What you should do »
Repeat, word for word, the portion of the Bowsette text starting with "In the wake" and going on through "shell and horns.".

Text section »
::::::::::
In the wake of Peachette's reveal in a September 2018 Nintendo Direct, artist Ayyk92 published a webcomic on Twitter and DeviantArt about the Super Crown. The comic depicted Mario and Bowser disheartened by Peach's rejection of their individual marriage proposals, to which Bowser then reveals he has a Super Crown to Mario. In the last panel, the pair are seen walking past Peach and Luigi playing tennis, but Bowser has now transformed into a female character resembling Peach but with a black strapless dress and spiked attire on top of some of Bowser's original features such as his spiked shell and horns.

Dubbed "Bowsette" by English-speaking fans and "Koopa-hime" ( "Princess Koopa") by Japanese fans, the character quickly began trending on social media internationally to the point of being recognised as one of the biggest video game memes of 2018. She also became popular among artists and cosplayers online; journalists noted that fan art of Bowsette had ranged between wholesome, with some using it as a means to draw her with different body type, and erotic or NSFW, and that the character also receiving a large amount of searches on pornographic websites throughout the year. Major Japanese manga and video game artists also joined in on the trend by creating fan art of the character. Bowsette's popularity also led to other Mario franchise enemies receiving similar attention and fan art such as "Boosette", a transformed version of King Boo. Despite Bowsette's popularity, Nintendo refused to comment on it, instead posting on the New Super Mario Bros. U Deluxe website that only Toadette was capable of using the Super Crown. However, concept art from the Super Mario Odyssey artbook was discovered that featured an unused scene of Bowser taking control of Peach's body using his version of the game's capture mechanic, which looked similar to Bowsette.
::::::::::
Source material »
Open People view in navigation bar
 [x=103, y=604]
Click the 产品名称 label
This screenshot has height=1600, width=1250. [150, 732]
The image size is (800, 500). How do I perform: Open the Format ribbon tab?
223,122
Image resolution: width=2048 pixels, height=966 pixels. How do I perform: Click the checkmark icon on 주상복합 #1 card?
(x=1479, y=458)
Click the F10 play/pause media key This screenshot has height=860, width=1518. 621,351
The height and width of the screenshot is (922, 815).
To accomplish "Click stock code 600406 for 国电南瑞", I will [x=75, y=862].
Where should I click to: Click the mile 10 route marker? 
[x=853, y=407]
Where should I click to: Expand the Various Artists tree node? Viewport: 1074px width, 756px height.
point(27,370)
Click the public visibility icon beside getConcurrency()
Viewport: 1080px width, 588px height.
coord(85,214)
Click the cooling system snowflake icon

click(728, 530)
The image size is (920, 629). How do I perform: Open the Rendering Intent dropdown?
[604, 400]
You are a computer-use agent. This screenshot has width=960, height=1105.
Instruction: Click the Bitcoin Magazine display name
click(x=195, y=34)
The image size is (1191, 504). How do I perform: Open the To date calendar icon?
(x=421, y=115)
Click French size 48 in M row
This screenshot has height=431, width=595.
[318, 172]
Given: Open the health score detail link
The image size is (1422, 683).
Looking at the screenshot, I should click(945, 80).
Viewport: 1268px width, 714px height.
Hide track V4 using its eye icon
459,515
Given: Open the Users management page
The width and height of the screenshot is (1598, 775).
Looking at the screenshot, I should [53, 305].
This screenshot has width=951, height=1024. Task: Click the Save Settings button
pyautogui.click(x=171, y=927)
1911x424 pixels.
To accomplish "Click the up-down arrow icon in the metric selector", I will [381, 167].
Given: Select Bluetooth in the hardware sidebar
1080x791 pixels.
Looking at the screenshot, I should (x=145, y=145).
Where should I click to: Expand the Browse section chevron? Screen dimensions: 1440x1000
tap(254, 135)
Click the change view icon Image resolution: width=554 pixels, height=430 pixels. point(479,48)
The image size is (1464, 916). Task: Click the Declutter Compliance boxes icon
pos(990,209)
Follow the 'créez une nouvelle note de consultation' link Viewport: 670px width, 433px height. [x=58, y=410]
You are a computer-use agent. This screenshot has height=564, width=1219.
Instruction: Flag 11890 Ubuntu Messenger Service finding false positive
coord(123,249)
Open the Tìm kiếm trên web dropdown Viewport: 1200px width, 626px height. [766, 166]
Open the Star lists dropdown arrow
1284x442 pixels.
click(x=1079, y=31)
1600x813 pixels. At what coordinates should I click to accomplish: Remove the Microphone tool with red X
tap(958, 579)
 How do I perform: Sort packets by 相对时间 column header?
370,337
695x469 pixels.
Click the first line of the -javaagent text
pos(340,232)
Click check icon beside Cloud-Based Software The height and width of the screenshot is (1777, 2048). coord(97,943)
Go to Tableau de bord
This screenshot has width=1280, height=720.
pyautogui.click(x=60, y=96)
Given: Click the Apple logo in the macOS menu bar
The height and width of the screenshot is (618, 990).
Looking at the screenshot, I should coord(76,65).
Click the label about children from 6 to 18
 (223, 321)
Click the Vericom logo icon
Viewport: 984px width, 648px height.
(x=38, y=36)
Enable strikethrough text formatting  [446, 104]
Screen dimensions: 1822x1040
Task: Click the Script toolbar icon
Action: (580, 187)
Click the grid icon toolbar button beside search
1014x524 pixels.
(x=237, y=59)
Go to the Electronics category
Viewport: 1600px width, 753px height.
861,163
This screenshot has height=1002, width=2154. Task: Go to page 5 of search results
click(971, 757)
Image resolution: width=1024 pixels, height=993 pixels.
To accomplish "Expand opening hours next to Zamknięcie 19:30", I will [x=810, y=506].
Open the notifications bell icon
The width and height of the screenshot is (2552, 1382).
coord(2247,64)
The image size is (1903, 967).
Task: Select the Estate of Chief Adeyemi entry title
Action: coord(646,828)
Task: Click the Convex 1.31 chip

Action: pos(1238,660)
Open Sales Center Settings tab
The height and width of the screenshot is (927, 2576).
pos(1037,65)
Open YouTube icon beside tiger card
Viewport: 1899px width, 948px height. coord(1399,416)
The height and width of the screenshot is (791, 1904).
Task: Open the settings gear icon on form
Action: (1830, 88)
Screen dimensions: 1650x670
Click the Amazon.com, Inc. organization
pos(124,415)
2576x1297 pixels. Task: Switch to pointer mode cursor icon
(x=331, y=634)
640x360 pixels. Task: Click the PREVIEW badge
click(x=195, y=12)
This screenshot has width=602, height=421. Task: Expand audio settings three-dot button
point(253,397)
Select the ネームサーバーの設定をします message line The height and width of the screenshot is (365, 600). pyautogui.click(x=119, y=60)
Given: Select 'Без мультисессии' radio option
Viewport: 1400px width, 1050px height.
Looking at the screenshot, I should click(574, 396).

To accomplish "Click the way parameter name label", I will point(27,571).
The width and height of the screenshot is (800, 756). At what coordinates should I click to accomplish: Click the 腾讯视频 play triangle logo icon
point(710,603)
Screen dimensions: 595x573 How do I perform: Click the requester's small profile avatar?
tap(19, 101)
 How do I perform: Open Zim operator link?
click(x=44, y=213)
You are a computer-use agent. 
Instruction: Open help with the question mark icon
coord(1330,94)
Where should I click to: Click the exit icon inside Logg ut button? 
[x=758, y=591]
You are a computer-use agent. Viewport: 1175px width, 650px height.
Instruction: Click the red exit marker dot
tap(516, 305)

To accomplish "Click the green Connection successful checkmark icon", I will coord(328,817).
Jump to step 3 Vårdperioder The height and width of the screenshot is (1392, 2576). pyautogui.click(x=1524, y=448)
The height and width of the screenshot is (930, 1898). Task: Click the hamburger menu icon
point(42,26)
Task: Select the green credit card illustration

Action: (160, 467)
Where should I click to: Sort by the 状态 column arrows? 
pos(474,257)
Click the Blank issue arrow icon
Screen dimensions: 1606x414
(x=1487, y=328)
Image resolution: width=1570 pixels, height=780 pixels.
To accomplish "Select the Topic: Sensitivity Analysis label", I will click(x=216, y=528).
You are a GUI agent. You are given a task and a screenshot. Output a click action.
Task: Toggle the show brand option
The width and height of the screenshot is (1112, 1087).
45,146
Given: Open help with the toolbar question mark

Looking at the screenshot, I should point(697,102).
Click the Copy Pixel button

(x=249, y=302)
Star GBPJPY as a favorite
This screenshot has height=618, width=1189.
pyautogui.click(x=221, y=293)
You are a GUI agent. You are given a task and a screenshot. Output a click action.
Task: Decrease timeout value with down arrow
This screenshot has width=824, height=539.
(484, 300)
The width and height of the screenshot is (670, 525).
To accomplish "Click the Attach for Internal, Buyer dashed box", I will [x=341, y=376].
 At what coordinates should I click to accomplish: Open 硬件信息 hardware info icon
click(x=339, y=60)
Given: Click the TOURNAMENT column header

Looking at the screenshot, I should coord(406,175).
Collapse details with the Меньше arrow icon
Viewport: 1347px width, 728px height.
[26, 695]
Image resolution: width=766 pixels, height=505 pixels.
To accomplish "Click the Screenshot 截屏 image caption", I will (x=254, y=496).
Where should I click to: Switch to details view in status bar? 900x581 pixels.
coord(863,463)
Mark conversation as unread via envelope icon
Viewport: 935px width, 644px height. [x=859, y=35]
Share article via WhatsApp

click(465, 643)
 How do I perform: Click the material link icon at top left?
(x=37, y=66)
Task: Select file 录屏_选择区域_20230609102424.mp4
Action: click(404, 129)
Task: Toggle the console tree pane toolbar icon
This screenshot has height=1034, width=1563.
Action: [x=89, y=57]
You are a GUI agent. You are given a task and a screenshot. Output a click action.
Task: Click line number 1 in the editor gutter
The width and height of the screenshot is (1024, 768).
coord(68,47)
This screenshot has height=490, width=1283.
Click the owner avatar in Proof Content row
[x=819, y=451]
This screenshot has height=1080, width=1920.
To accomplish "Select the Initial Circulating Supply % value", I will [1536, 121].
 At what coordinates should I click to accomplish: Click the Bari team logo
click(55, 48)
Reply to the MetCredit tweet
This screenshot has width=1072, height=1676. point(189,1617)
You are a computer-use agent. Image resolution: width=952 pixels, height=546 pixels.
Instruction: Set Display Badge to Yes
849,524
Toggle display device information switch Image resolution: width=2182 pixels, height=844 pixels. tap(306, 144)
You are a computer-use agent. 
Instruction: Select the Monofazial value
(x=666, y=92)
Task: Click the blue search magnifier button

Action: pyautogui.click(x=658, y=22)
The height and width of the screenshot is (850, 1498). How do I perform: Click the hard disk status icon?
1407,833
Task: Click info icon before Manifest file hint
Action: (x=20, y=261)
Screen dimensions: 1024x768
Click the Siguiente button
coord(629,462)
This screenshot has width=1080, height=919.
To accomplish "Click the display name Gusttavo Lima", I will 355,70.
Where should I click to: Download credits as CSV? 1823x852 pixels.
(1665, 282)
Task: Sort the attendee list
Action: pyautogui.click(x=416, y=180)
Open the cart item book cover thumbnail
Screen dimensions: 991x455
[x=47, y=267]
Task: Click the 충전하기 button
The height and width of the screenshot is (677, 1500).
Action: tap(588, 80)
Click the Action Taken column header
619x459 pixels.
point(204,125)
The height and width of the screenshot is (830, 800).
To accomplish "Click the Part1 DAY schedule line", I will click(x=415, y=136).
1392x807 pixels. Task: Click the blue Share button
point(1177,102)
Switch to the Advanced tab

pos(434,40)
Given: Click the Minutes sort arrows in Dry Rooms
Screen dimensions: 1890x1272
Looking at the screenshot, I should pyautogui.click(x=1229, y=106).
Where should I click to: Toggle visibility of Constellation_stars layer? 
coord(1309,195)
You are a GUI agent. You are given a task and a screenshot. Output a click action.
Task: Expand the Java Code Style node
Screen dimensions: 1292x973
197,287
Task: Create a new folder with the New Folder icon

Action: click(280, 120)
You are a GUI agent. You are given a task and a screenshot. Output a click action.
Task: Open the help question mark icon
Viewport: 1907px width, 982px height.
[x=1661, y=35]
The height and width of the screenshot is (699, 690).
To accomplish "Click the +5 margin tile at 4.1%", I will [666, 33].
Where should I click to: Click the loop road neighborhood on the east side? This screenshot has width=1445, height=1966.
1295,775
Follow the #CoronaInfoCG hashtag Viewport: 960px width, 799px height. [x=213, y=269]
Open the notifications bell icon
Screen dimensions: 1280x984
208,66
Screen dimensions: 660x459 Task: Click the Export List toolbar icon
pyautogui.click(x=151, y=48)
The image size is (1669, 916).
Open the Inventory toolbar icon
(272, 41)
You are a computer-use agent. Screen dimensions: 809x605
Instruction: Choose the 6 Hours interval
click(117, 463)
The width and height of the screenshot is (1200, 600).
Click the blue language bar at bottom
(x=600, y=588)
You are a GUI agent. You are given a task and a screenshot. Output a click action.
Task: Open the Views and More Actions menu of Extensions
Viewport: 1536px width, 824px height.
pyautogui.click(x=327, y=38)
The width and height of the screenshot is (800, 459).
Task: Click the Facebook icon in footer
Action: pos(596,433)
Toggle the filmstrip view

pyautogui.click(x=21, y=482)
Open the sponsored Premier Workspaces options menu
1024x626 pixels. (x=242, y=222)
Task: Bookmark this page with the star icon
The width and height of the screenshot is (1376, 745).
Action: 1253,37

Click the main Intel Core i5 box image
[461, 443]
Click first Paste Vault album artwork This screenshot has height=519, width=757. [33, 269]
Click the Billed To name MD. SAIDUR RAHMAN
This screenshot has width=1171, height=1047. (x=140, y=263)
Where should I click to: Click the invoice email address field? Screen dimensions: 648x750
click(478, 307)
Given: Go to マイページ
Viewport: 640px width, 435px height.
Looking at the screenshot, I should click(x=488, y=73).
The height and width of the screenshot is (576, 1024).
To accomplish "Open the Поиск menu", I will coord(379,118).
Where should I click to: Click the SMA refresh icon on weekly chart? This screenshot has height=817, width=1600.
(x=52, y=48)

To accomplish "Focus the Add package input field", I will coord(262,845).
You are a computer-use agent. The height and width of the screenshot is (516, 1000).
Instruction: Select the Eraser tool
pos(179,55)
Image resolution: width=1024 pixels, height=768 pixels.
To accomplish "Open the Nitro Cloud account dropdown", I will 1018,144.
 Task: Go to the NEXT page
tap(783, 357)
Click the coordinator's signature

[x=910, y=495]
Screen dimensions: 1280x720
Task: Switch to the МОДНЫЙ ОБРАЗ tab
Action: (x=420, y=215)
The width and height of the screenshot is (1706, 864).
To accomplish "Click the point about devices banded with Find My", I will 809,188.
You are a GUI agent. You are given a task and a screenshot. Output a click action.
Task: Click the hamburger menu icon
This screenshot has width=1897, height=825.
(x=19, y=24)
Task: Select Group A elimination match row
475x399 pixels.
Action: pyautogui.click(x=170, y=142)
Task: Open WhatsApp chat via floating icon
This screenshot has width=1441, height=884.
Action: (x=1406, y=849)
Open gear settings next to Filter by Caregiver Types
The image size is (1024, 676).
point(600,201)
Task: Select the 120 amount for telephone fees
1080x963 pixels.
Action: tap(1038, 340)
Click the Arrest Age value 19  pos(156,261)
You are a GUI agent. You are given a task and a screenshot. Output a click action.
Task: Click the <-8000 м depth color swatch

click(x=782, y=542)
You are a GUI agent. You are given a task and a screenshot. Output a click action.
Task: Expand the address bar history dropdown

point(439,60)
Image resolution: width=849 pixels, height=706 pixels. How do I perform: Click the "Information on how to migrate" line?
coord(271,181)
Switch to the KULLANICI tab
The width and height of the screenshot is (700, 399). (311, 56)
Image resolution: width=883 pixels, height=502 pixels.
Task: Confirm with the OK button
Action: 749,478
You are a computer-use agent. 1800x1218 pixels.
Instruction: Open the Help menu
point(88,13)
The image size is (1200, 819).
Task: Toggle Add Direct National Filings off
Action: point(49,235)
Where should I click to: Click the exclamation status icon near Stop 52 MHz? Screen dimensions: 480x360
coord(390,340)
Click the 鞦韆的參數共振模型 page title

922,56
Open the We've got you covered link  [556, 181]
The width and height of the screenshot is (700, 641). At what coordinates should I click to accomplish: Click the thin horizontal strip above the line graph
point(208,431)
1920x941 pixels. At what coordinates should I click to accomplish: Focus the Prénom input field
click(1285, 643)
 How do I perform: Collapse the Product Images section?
::::::::::
Task response »
In the wake of Peachette's reveal in a September 2018 Nintendo Direct, artist Ayyk92 published a webcomic on Twitter and DeviantArt about the Super Crown. The comic depicted Mario and Bowser disheartened by Peach's rejection of their individual marriage proposals, to which Bowser then reveals he has a Super Crown to Mario. In the last panel, the pair are seen walking past Peach and Luigi playing tennis, but Bowser has now transformed into a female character resembling Peach but with a black strapless dress and spiked attire on top of some of Bowser's original features such as his spiked shell and horns.